• [SUPPLIED TEXT]
☆ ☆ ☆

The Bitcoin protocol is transactionally complete. In other words, the creation and distribution of Bitcoins through transactions is completely defined within the Bitcoin protocol. Transactions (which specify movement of bitcoin) and block discovery (which move bitcoin via mining fees and provide block rewards) are the only inputs into the Bitcoin Protocol, and nothing leaves the Bitcoin Protocol. In other words, the 21 million Bitcoin that will ultimately exist will always and forever exist within the protocol. (Well, at least until side chains are implemented, which will provide additional movement of Bitcoin in and out of side chains.)

Many different groups are looking to find ways to leverage the Bitcoin approach for managing other sorts of transactions besides tracking bitcoin balances. For example, the trading of assets such as houses or cars can be done digitally using Bitcoin. Even the trading of Commodities such as precious metals, futures, or securities might be done via clever encoding and inserting of information into the Bitcoin blockchain.

Efforts to expand Bitcoin to cover these kinds of trades include Colored Coins, Mastercoin, and Counterparty. Others seek to build their own cryptocurrency with a more flexible protocol that can handle trades beyond currency. These include Namecoin, Ripple, Etherium, BitShares, NXT, and others. And of course Open Transactions uses Cryptographic signatures and signed receipts and proof of balance for users (i.e. a user does not need the transaction history to prove their balance, just the last receipt).

A NotaryChain seeks to gain the ability to track assets and implement contracts, while securing the advantage Bitcoin’s security via Bitcoin block chain. Instead of inserting transactions into the Blockchain (viewed as “Blockchain Pollution” by many), NotaryChains keep most information off blockchain. Furthermore, the NotaryChain provides a record keeping system that minimizes the information any actor has to maintain to validate their NotaryChains of interest. In short, NotaryChains utilize a combination of mathematical proofs and hashes within the NotaryChains, while inserting the least amount of information into Bitcoin block chain. The goal is to create an system of records whose audit trails can prove the interactions of NotaryChain users.

☆ ☆ ☆

• [Rows from a dataset]
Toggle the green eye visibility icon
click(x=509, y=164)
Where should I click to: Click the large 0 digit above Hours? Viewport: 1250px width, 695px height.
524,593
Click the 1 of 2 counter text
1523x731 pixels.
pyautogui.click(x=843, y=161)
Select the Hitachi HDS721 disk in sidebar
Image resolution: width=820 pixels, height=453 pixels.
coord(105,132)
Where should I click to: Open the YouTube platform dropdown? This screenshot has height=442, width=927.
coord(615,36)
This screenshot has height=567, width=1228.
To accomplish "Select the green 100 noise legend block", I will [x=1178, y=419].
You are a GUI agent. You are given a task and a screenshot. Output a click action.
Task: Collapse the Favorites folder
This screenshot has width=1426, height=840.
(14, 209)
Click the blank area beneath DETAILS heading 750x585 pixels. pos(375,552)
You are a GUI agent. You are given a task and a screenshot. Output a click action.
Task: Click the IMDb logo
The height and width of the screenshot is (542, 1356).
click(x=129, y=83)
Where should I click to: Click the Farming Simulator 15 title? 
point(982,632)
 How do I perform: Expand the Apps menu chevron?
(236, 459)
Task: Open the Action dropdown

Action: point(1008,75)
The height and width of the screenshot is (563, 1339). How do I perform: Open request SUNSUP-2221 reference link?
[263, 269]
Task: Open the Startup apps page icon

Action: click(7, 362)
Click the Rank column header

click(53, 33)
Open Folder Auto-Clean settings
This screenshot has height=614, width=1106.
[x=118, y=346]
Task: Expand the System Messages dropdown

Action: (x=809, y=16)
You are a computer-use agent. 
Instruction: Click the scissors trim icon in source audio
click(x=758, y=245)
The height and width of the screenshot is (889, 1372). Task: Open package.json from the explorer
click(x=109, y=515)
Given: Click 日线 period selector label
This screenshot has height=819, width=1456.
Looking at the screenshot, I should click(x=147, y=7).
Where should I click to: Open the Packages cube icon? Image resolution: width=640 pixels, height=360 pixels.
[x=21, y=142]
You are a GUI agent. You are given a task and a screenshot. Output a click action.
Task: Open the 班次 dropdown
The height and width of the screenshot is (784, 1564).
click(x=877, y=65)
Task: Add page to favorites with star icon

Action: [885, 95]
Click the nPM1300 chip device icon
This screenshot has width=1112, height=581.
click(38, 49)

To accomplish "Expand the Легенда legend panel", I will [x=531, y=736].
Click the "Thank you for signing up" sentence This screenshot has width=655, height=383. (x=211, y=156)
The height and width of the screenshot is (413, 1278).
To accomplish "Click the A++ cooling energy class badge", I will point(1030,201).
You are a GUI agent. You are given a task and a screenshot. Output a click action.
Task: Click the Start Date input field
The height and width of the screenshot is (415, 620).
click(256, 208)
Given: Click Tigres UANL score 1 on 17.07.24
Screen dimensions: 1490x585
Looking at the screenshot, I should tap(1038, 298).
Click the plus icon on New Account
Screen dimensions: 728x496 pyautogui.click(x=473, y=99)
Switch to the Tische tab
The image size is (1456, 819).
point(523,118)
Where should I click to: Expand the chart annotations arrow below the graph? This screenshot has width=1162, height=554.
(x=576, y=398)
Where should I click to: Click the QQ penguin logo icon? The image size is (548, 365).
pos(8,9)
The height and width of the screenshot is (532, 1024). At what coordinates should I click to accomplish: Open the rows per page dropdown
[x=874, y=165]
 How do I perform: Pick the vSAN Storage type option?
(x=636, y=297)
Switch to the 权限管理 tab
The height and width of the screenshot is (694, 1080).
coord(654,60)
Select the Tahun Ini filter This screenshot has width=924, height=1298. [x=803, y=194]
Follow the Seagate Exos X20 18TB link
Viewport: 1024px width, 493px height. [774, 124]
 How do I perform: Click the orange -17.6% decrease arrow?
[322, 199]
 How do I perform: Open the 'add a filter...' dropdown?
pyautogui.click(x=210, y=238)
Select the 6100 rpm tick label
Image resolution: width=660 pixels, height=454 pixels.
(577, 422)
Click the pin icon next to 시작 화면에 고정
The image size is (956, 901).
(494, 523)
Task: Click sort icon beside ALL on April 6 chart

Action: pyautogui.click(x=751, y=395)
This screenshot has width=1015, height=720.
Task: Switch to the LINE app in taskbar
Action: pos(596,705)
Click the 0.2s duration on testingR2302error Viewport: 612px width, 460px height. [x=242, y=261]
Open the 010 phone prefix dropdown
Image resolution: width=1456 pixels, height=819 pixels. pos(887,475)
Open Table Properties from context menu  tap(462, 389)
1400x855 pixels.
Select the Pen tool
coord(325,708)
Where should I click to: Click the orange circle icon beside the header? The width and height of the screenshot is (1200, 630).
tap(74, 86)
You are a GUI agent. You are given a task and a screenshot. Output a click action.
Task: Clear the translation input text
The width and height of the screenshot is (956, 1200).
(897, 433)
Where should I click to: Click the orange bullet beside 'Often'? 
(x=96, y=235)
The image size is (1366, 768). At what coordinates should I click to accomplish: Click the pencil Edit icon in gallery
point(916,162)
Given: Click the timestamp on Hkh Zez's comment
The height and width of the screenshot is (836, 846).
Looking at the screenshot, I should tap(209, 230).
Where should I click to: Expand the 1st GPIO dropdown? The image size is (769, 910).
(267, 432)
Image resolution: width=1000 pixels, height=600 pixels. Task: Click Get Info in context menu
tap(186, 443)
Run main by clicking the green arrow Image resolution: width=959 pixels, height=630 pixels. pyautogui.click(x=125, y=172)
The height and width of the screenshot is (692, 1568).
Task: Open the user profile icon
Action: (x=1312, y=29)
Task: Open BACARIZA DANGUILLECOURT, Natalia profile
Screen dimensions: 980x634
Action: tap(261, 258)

☆ ☆ ☆

• [PROBLEMS AND TASKS]
- a) Answer these questions about the passage on Bitcoin and NotaryChains:
(i) How many bitcoin will ultimately exist?
(ii) Which three efforts to expand Bitcoin to other kinds of trades are named?
(iii) What do many people call the practice of inserting transactions into the blockchain?
- b) Extend the passage on Bitcoin and NotaryChains with a few sentences that follow on from its final sentence.

• [THE RESULTS]
- a)
(i) 21 million
(ii) Colored Coins, Mastercoin, and Counterparty
(iii) "Blockchain Pollution"

- b)
A user only needs the artifacts of the NotaryChain of interest rather than the full set of NotaryChains maintained by the NotaryChain servers.

Of course, the NotaryChain can notarize documents, providing proof of their existence at a point in time, and validating their construction (any modification will be detected). In addition, a NotaryChain provides a provable history, a chain of time stamped events, i.e. a series of entries (i.e. a NotaryChain) that proves a series of events occurred. This allows a NotaryChain to implement smart contracts and even alternate currencies. All of which can clear instantly (assuming trust in the NotaryChain servers), and within minutes once a notary entry is secured via the Bitcoin Blockchain.

The NotaryChains are maintained on a set of federated, independently controlled NotaryChain servers. NotaryChains borrows from the concept of Private Chains, and allows for reactive security by limiting the ability of any NotaryChain server to fail to log entries without immediate detection by not only the other NotaryChain servers, but by the users themselves. And like Open Transactions, all links in a chain are secured with cryptographic signatures; there is no opportunity for a NotaryChain server to insert a bogus transaction.

Furthermore, a NotaryChain is largely left ignorant of the significance of any transaction. The management and backing of any NotaryChain is left to the users of the service. The NotaryChain is an automated, powerless, and disinterested party to the transformations of a particular NotaryChain.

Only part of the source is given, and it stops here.